Every team eventually asks the same question: where is our compute going? The previous credit dashboard gave you a number. The new one gives you a breakdown.
What’s new
- Workspace-level attribution. Every credit consumed is tagged to a specific feature (evaluation run, simulation batch, agent test).
- Per-team-member and per-project filtering. Drill into a time window, filter by team member or project, and see what drove usage.
- Historical trend lines. Spot anomalies before they become budget problems.
Why it matters
Finance teams get the granularity they need to forecast AI spend. Engineering teams get the visibility they need to optimize their workflows.
Who it’s for
Workspace administrators and finance/operations teams managing AI budgets, and engineering teams optimizing their evaluation and simulation patterns for cost.
New Agent Definition UX + Multi-Language Support
Building an agent on Future AGI used to require bouncing between multiple configuration screens. The new agent definition flow is a 3-step guided experience, paired with multi-language support that goes deeper than translation.
What’s new
- Three guided steps. Step 1: define identity, language, and behavioral constraints. Step 2: configure tools, knowledge bases, provider integrations. Step 3: preview in a sandbox before deploying.
- Inline validation at every step. Misconfigurations surface immediately, not at runtime.
- Multi-language support in 15+ languages. Agents understand cultural norms, date formats, and conversational patterns specific to each language, going beyond simple translation.
Why it matters
The right answer in one language is often the wrong answer in another because the expectations around tone, formality, and context are different. Multi-language support means an agent defined for Japanese won’t sound like a translated English agent.
Who it’s for
Agent developers launching into multiple regions, and product teams shipping localized AI products across languages.
Prompt Workbench Revamp: Commit-Based Version History
Prompt engineering is iterative by nature, and iteration without version control is chaos. The revamped Prompt Workbench introduces commit-based version history, like git, but for prompts.
What’s new
- Every change as a commit. Each edit to a prompt gets captured as a discrete commit with a message.
- Diff any two versions. See what changed line by line.
- Roll back. Return to any known-good version with one click.
- Branch for A/B testing. Run two prompt variants in parallel against the same dataset.
Why it matters
Teams working on the same agent can collaborate on prompt development without overwriting each other. And when a prompt change degrades behavior, rollback is measured in seconds, not in remembering what the previous wording was.
Who it’s for
Prompt engineers and AI practitioners iterating on prompts, and product teams collaborating on prompts between writer and reviewer roles.

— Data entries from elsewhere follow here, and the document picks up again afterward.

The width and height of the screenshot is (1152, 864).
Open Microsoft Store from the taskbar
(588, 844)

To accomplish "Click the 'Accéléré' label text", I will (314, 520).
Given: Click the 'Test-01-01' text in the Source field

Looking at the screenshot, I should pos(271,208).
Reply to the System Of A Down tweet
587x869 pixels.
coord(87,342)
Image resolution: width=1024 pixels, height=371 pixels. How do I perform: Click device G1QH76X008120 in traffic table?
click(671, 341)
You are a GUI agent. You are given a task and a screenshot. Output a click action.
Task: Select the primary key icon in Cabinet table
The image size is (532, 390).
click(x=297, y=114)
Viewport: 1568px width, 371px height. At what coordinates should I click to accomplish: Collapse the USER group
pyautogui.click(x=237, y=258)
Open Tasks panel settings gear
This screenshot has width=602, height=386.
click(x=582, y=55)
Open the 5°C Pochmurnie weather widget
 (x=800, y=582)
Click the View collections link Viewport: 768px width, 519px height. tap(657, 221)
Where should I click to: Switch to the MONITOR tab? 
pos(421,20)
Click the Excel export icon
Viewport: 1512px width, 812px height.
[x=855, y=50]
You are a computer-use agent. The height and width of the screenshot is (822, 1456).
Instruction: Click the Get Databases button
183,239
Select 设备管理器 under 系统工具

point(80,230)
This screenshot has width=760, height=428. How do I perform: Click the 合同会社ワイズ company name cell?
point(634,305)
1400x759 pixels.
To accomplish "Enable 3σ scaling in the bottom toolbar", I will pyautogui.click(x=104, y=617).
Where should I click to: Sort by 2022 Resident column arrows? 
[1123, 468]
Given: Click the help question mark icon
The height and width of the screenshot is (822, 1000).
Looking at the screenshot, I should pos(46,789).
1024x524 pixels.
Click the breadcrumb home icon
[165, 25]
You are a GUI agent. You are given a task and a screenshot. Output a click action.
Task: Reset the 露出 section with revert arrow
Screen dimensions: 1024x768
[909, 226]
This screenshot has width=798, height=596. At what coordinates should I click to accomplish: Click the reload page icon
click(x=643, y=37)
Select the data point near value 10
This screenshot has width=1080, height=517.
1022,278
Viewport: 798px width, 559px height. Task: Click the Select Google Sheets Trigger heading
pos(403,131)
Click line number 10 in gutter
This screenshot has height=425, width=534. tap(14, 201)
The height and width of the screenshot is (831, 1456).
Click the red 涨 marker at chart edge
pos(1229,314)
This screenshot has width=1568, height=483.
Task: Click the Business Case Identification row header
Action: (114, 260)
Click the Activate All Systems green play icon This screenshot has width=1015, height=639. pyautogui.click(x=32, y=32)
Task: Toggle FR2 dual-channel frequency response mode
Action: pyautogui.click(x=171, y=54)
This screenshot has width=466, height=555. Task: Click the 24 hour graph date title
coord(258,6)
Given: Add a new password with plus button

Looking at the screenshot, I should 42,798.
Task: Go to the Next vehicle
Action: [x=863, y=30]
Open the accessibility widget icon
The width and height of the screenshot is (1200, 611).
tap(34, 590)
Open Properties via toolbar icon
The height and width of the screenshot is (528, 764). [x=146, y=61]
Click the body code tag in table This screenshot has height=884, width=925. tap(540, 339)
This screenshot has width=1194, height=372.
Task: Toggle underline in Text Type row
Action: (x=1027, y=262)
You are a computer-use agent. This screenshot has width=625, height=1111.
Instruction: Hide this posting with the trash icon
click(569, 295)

ai-evaluation v0.2.2: LLM-as-Judge and Heuristic Metrics
The SDK gets a significant upgrade.
What’s new
- First-class LLM-as-a-Judge. Use any LLM to score outputs against custom rubrics, directly from the SDK.
- Heuristic metrics. JSON schema validation, string similarity scoring, exact match checking, aggregation functions for batch evaluations.
- Composable. Chain metrics together to build evaluation pipelines that match your quality bar.
Voice Simulation Expansion
Four new TTS providers. Cartesia, Hume, Neuphonics, and LMNT join the simulation engine. Each brings distinct characteristics: ultra-low-latency synthesis, emotionally expressive speech, and specialized language/accent coverage.
Enhanced language and accent support. Broader dialect and accent coverage for realistic multi-language voice simulations.
Detailed voice provider logs. Every request and response to each voice provider is captured during simulation. Useful for debugging provider-specific behavior.
Simulate Metrics Revamp
The simulate metrics dashboard is rebuilt. Real-time pass/fail rates update as simulations run. Drill-down from the metrics view into individual test cases. Custom scenario columns are addable via AI generation or manual input, so you can enrich test data without leaving the platform.
Additional Improvements
Call analytics integration. Unified analytics for voice calls with cost, duration, and quality breakdowns in one dashboard.